Too Many Options, Too Little Time?
Since superhero movies aren’t going anywhere for the foreseeable future, where does that leave the rest of their tentpole brethren?
Obviously, not every big sci-fi, fantasy, and action film from now until 2020 has been scheduled, but we do know of several anticipated projects like Star Trek 3, Planet of the Apes 3, Jurassic World, Terminator: Genisys, Star Wars: Episode VII, and three Avatar sequels that will be hitting theaters, trying to compete with the comic book machine.
This summer has been one of the worst at the domestic box office in years – and with ticket prices escalating, even the most dedicated film buff has had to employ some caution in choosing what he or she spends their hard-earned money on. With so many “event” films vying for everyone’s attention, which ones will ultimately make it?
With the “shared universe” model becoming the norm for comic book movie studios like Disney and WB, combined with the idea of serving up a genre salad with each outing, it would appear as if the non-superhero films have an uphill climb.

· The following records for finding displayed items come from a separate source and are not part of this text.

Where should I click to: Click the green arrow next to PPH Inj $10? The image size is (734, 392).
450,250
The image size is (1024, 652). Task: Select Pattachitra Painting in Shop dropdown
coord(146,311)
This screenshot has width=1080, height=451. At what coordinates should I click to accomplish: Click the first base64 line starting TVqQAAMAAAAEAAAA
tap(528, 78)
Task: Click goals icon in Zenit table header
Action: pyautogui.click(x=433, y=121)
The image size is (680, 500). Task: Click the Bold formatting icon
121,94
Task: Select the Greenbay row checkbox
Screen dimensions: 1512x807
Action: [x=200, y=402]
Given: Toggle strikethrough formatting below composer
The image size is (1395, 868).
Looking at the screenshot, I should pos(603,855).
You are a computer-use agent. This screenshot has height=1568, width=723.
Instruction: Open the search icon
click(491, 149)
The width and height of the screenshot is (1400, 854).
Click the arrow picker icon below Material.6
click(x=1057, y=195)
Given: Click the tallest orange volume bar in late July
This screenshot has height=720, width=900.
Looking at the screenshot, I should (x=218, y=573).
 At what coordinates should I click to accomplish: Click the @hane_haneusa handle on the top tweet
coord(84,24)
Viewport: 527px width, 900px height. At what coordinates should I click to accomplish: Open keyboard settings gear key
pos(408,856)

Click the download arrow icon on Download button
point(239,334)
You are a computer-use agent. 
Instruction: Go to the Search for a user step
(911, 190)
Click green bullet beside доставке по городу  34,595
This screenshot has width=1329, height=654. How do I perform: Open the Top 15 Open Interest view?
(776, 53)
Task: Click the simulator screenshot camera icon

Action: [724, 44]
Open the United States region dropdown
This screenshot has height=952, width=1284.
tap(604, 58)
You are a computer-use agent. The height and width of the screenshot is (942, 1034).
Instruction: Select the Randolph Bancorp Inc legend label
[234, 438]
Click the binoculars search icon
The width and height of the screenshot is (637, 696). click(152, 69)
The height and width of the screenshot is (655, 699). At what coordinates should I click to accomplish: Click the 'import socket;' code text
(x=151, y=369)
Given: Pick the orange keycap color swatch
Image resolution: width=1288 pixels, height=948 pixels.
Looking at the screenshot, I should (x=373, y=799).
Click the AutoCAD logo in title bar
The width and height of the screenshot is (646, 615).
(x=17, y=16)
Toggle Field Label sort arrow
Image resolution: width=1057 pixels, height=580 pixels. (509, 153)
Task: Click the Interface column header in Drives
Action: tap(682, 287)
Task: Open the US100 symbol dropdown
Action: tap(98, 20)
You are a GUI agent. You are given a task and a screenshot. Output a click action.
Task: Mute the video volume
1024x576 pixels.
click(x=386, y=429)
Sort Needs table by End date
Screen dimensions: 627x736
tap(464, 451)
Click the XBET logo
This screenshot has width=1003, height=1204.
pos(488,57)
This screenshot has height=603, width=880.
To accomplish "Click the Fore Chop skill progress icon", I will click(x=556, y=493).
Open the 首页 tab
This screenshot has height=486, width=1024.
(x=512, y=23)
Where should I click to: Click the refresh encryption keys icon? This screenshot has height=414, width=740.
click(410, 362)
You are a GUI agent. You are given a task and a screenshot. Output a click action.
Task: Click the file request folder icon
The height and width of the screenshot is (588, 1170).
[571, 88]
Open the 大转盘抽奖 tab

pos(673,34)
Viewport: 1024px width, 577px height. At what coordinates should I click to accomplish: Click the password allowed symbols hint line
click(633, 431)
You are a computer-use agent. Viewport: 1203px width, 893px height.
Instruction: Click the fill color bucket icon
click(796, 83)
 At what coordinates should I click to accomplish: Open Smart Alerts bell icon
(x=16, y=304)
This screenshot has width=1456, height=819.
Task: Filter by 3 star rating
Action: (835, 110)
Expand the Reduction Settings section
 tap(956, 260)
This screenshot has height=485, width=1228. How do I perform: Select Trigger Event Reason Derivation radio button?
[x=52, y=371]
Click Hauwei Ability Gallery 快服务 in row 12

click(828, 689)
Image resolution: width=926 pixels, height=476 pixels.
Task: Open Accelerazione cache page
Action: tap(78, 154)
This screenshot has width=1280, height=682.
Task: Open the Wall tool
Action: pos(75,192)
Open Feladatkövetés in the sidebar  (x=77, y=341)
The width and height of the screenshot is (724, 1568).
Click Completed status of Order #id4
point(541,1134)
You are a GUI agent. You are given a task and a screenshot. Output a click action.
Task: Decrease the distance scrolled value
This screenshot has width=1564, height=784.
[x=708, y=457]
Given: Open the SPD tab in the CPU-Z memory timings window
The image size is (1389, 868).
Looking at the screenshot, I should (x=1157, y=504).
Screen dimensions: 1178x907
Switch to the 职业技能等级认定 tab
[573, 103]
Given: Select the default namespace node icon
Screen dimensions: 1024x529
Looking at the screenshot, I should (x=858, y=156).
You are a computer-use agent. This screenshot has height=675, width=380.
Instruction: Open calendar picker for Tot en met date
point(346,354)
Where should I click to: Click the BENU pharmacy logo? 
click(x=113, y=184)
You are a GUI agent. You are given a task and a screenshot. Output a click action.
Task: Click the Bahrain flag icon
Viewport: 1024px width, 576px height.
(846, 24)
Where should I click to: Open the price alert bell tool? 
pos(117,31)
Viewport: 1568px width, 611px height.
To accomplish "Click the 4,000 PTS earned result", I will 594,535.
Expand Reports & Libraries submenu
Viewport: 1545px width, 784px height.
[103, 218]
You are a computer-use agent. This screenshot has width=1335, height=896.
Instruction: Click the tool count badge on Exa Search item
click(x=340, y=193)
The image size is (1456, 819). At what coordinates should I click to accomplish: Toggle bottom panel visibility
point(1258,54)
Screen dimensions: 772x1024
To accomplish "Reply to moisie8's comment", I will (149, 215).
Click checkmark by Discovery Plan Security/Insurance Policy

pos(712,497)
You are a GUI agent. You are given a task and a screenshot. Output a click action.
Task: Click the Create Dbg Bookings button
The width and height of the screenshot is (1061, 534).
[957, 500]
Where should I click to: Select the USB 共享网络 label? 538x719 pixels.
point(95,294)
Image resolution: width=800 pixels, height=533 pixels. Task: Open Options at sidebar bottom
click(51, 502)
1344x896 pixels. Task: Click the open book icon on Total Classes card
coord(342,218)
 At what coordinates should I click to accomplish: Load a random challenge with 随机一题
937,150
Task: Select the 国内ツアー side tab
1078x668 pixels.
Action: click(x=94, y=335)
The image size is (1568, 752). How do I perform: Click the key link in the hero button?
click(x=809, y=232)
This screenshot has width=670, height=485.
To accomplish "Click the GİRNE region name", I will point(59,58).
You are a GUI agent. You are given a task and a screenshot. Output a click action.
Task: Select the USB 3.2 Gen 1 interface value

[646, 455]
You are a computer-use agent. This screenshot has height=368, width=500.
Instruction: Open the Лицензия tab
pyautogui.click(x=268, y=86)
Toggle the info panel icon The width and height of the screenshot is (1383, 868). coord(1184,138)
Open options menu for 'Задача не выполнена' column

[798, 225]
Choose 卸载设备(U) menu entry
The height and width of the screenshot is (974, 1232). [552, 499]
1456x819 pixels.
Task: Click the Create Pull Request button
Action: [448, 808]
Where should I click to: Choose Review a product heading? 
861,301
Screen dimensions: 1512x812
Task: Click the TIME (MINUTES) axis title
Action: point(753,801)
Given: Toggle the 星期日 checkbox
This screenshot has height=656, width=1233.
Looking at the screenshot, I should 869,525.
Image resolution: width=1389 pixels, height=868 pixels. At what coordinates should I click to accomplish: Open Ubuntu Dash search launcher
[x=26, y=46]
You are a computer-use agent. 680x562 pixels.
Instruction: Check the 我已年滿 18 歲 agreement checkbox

Why would audiences settle for a standalone adventure with the crew of the U.S.S. Enterprise when you can get that same space adventure fix with Guardians of the Galaxy 2 (a small piece in a larger puzzle)? Again, the answer isn’t that simple.
In the past 10 years, only three superhero movies have topped the domestic box office charts (Spider-Man 3 in 2007, The Dark Knight in 2008 and The Avengers in 2012). The other domestic top-grossing movies have been a hodgepodge of genres ranging from sci-fi (Revenge of the Sith) to fantasy (Pirates of the Caribbean) to animation (Toy Story 3).
Just last year, the yearly top ten saw the the young-adult adaptation The Hunger Games: Catching Fire gross more than Iron Man 3, Thor: The Dark World, and The Wolverine– so clearly there’s still room for other types of programming. That’s why studios are still green lighting these projects amidst all the superhero business; superhero flicks may be the thing, but they’re certainly not the only thing.
The increased rate of big-budget productions may make Steven Spielberg and George Lucas look like prophets when predicting the future of the movie biz, but there might even be room for mid-budget works as well.
As we’ve already pointed out, audiences have made a habit out of turning the year’s awards contenders into profitable endeavors – something that continued in 2013 with a handful of nominees grossing over $100 million. As long as the Best Picture candidates are bringing in that kind of money, they will continue to receive wide theatrical releases.
Seeing the list of all the confirmed superhero dates (while thinking of the countless other genres) is enough to make one’s head spin. It’s easy and understandable to think that the influx of tentpole pictures will have some drastic effects on the Hollywood system – but as long as the studios play their cards right, business will likely go on as usual.
There may not be enough movie money to go around to make every single Marvel and DC film a runaway success, but take a look at the domestic chart for any given year and you’ll see a wide variety of films among the highest-grossing. It’s not so farfetched to think this will be the case for the next six years. Audiences are always interested in genre films of any kind and projects that generate awards buzz. That’s not changing.
In the end, this boils down to market correction. With so many similar-minded films going after the same demographic, the law of averages is going to play into this and everything will take care of itself in the long run. As it’s always been, audiences will dictate the marketplace with their money, choosing which films they reward and which ones they’re not interested in.
This is how the movie business has worked for decades, and with people interested in many types of films, the box office charts will remain as diverse as ever. There’s nothing to worry about.